Pavarotti è stato un grande tenore d'opera almeno sino alla fine degli anni Ottanta, con buone performances
ancora nei primissimi anni Novanta. In quest'epoca, tuttavia, la tendenza ad esibirsi in stadi, palasport e
parchi, dove poteva fare sistematico ricorso all'amplificazione artificiale e curare meno gli aspetti musicali
delle esecuzioni, rivolte per lo più a profani, ha portato Pavarotti a semplificare l’uso della tecnica almeno
nell’uso della mezzavoce, ad acuire le imprecisioni nel solfeggio e ad appiattire l'interprete su prove di routine
quando non di livello obiettivamente modesto: nel corso di simili eventi anche nel celebratissimo "Nessun
dorma" dalla Turandot di Puccini, un’opera affrontata in teatro una sola volta e in realtà poco adatta ai suoi
mezzi, il nitore degli acuti spesso non riscatta affatto la sciatteria generale.

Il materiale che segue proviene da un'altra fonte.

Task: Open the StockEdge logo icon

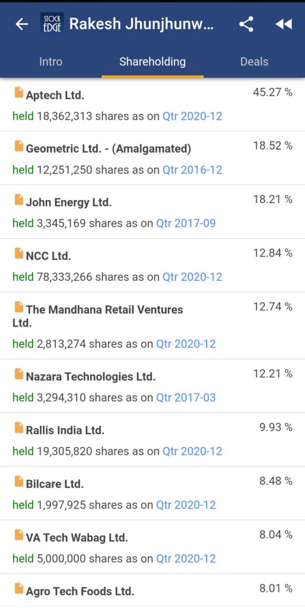Action: 52,24
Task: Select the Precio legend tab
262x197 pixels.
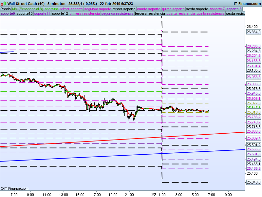Action: [x=6, y=9]
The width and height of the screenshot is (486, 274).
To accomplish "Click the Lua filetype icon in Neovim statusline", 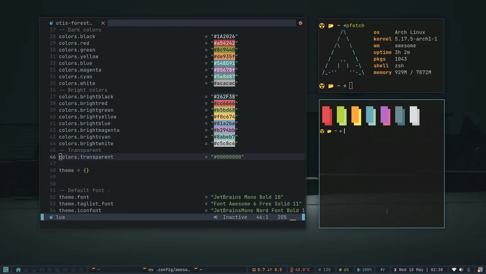I will 51,217.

Non fanno troppa eccezione i
concerti dei cosiddetti Tre Tenori in cui, accanto a Placido Domingo e José Carreras, Pavarotti,
fondandosi sulle proprie straordinarie qualità di bellezza di suono e comunicativa, si è esibito in prove di
sicuro effetto ma di esito artistico comunque dubbio.

Accostandosi poi sempre più disinvoltamente alla musica leggera in occasione dei vituperabilissimi Pavarotti
& Friends, infine, il tenore ha posto una pietra tombale sulla propria carriera operistica, condividendo la
responsabilità di aver diffuso nel pubblico un gusto ibrido per il cosiddetto "crossover ", ossia la pratica,
portata poi alla definitiva celebrazione da personaggi come Andrea Bocelli o Sarah Brightman, per cui un
cantante lirico si cimenta con il repertorio pop, finendo spesso per trasferirne i malvezzi vocali
(approssimazione musicale, suoni spoggiati, ecc.) nell'ambito di provenienza.

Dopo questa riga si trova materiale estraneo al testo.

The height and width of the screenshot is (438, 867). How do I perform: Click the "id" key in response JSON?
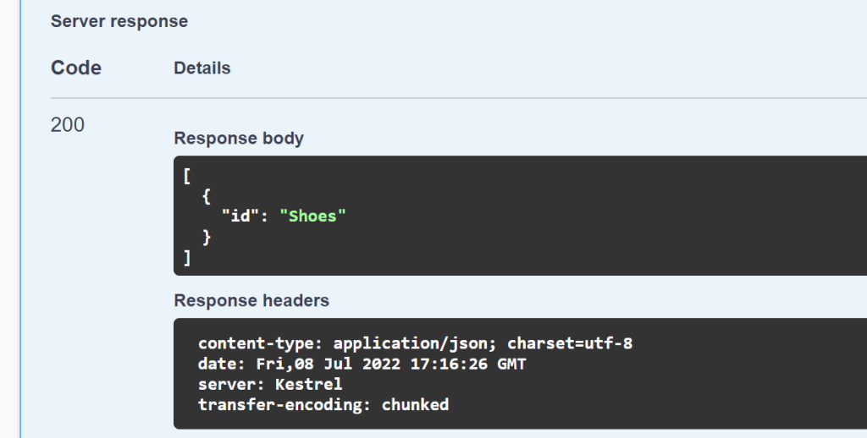(240, 216)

Ciò non di meno il giudizio complessivo sul cantante - a parte quello dell'ultimo decennio - resta positivo: la
naturale morbidezza di alcuni suoni in mezzoforte (splendidi ancora in tarda età, ad esempio, nei duetti della
Bohème del Centenario al Regio di Torino), la tecnica vocale in origine solida e più raffinata che nella media
dei tenori di cartello, tale da garantirgli un registro acuto saldo e luminoso, e perfino, ad onta delle dimensioni
fisiche, una certa scioltezza sul palcoscenico, ne hanno fatto uno dei tenori più importanti del ventesimo
secolo.

Come già per alcuni grandi che lo precedettero, tuttavia, sembra che il retaggio lasciato ad emuli e rivali sia
oggi costituito soprattutto da idiosincrasie e difetti. Che la statura dell’artista sia oggi quasi subordinata, nel
ricordo dei media, alle sue vicende personali o ai duetti (?) con Spice girl, Jovanotti e compagnia briscola, è,
in conclusione, semplicemente mortificante.